Cependant, une série de contretemps a rapidement compromis la course des Hypercars britanniques. Le plus marquant fut la perte de la porte droite de la #009 après un arrêt aux stands, un incident rare qui a contraint l’équipe à immobiliser la voiture pendant plusieurs minutes pour réparer.

© FIA WEC / DPPI
Marco Sørensen, l’un des pilotes engagés sur la Valkyrie #009, revient sur cet épisode : « Je ne sais pas exactement ce qu’il s’est passé. Peut-être qu’elle n’a pas été correctement fixée, ou que l’air s’est infiltré sous la portière et l’a arrachée. C’est une situation que nous devons examiner. Cela est déjà arrivé à d’autres constructeurs avant nous. »
Malgré ce coup dur, l’équipe a poursuivi son travail en piste, essayant de tirer le maximum de cette première épreuve. « Nous voulions vraiment faire la course, mais après la perte de la porte, nous avons perdu beaucoup de tours. À partir de là, nous avons cherché à maximiser notre rythme et à analyser notre positionnement face à nos concurrents. »

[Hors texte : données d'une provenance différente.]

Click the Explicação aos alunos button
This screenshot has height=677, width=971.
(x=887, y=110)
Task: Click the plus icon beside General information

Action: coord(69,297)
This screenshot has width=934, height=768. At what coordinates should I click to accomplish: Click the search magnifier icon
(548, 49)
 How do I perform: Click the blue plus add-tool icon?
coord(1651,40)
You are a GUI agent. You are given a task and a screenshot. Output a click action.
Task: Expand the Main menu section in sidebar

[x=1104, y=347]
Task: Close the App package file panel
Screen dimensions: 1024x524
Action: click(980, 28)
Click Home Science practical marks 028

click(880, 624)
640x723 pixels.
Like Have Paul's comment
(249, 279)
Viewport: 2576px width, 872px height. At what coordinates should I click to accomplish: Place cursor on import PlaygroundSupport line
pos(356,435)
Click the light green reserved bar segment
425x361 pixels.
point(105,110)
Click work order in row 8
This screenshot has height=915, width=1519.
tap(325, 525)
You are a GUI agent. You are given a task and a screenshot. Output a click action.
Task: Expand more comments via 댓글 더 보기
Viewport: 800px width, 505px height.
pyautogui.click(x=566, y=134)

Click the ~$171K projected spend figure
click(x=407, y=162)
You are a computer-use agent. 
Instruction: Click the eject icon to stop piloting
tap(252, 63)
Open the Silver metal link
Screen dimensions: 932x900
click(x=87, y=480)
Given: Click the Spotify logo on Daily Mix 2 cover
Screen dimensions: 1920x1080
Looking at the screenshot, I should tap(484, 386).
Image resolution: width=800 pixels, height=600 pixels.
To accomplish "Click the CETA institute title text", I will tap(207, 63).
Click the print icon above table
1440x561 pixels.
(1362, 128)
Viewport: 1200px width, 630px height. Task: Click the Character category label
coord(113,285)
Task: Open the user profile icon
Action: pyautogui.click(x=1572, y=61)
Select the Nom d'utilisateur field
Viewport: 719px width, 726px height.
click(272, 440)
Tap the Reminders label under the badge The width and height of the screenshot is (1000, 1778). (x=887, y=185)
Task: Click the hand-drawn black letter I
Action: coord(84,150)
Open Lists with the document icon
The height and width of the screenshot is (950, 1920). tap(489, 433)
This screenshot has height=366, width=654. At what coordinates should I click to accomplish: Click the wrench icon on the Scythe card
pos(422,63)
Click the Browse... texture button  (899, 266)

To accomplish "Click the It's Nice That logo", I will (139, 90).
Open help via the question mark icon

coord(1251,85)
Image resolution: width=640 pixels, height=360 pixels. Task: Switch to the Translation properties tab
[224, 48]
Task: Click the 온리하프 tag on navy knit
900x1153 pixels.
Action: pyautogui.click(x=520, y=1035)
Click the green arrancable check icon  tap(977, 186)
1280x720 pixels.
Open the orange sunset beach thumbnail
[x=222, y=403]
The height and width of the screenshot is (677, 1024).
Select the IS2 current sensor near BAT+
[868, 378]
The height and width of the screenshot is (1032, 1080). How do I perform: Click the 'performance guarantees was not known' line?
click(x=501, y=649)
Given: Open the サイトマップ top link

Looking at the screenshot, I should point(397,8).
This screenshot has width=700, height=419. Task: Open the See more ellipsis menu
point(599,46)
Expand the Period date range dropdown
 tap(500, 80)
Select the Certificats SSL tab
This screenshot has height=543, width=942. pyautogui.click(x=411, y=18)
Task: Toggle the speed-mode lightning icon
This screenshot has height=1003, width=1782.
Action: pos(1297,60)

Si la Valkyrie #009 a pu rallier l’arrivée, avec 23 tours de retard, la voiture sœur, la #007, a été contrainte à l’abandon en raison d’un problème de transmission. Un revers pour l’équipe, mais qui n’entame en rien sa détermination au vu de l’énergie déployée
De grandes ambitions malgré un début laborieux
En tant que premier prototype issu d’une hypercar de route à concourir à la fois en FIA WEC et en IMSA, l’Aston Martin Valkyrie incarne un projet unique et ambitieux avec des moyens qui ne sont pas à la hauteur de ceux engagés par Porsche ou Ferrari par exemple. Propulsée par un moteur V12 atmosphérique Cosworth de 6,5 litres, bridé à 680 chevaux conformément à la réglementation, elle dispose d’un potentiel que l’équipe entend exploiter au fil des courses.
Marco Sørensen reste ainsi confiant malgré les difficultés rencontrées lors de cette première sortie : « En tant que pilote, nous voulons toujours être plus compétitifs, mais si l’on regarde l’ensemble du projet, je suis heureux pour l’équipe que nous ayons réussi à terminer la course. Nous avons collecté beaucoup de données précieuses qui vont nous aider à avancer. »
Quant à savoir quand la Valkyrie pourra réellement rivaliser pour les premières places, le pilote danois reste prudent : « Aussi vite que possible, j’espère ! Mais cela reste une inconnue. Nous devons continuer sur cette lancée, apprendre de chaque course et progresser. Nous avons vu des indices encourageants ce week-end, et je suis convaincu que nous nous rapprocherons des meilleures voitures au fil de la saison. »

© MPS Agency
L’attention de l’équipe Aston Martin THOR est désormais tournée vers Imola, deuxième manche du FIA WEC, ainsi que vers les 12 Heures de Sebring, où la Valkyrie fera ses débuts en IMSA. Loin d’être un simple galop d’essai, ce premier week-end de course a permis d’évaluer le potentiel du projet et d’identifier les axes de progression.
« Nous savons que nous avons encore du travail, mais nous avons une base prometteuse », conclut Sørensen.
Si cette première sortie fut semée d’embûches, elle marque néanmoins le début d’un chapitre ambitieux pour Aston Martin en endurance. L’apprentissage continue, avec en ligne de mire la montée en puissance de la Valkyrie au fil de la saison.